Fault tolerance and speculative execution

The primary advantage of using Hadoop is its support for fault tolerance. When you run a job, especially a large job, parts of the execution can fail due to external causes such as network failures, disk failures, and node failures.

When a job has been started, Hadoop JobTracker monitors the TaskTrackers to which it has submitted the tasks of the job. If any TaskTrackers are not responsive, Hadoop will resubmit the tasks handled by unresponsive TaskTracker to a new TaskTracker.

Generally, a Hadoop system may be compose of heterogeneous nodes, and as a result there can be very slow nodes as well as fast nodes. Potentially, a few slow nodes can slow down an execution significantly.

To avoid this, Hadoop supports speculative executions. This means if most of the map tasks have completed and Hadoop is waiting for a few more map tasks, Hadoop JobTracker will start these pending jobs also in a new node. The tracker will use the results from the first task that finishes and stop any other identical tasks.
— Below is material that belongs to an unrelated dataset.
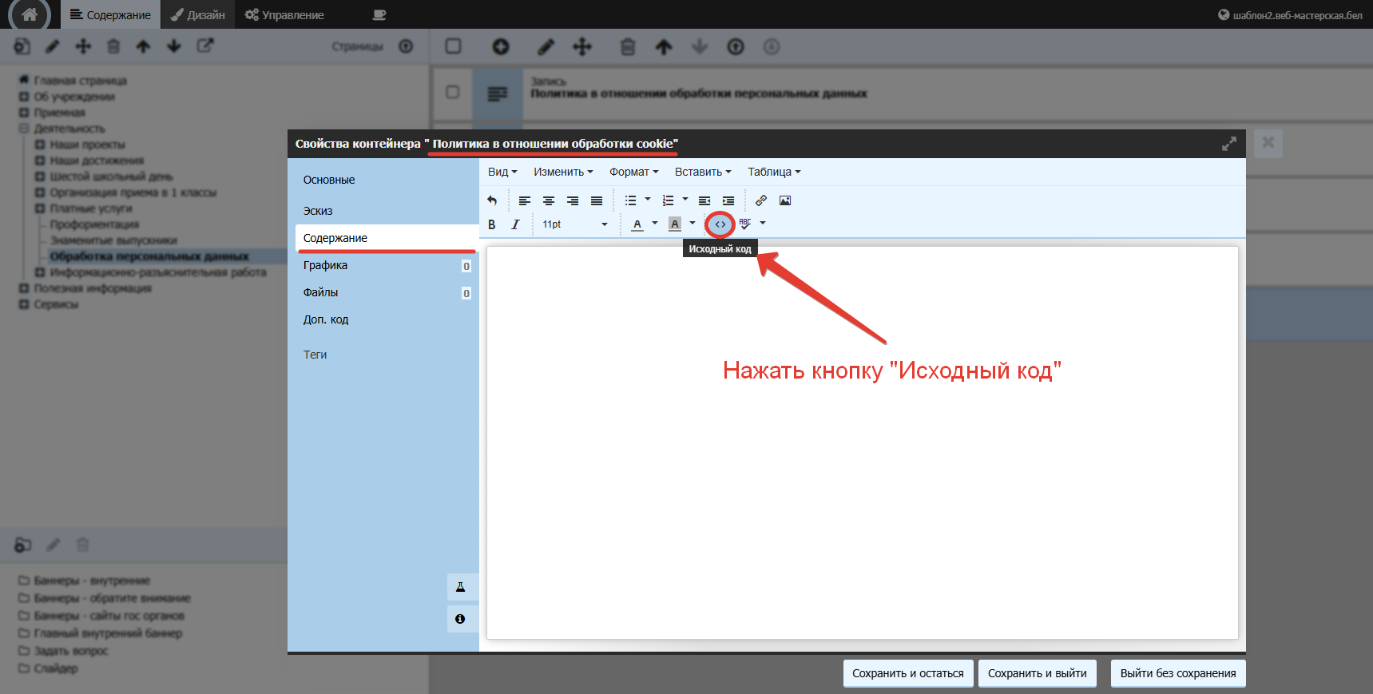Toggle italic formatting
1373x694 pixels.
tap(516, 224)

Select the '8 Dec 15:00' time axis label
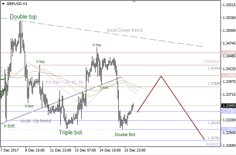coord(34,150)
However, the above model is feasible only if the map tasks are side-effects free. If such parallel executions are undesirable, Hadoop lets users turn off speculative executions.

How to do it...

Run the WordCount sample by passing the following option as an argument to turn off the speculative executions:

bin/hadoop jar hadoop-examples-1.0.0.jar wordcount–Dmapred.map.tasks.speculative.execution=false –D mapred.reduce.tasks.speculative.execution=true /data/input1 /data/output1

However, this only works if the job implements the org.apache.hadoop.util.Tools interface. Otherwise, you should set the parameter through JobConf.set(name, value).

How it works...

When the option is specified and set to false, Hadoop will turn off the speculative executions. Otherwise, it will perform speculative executions by default.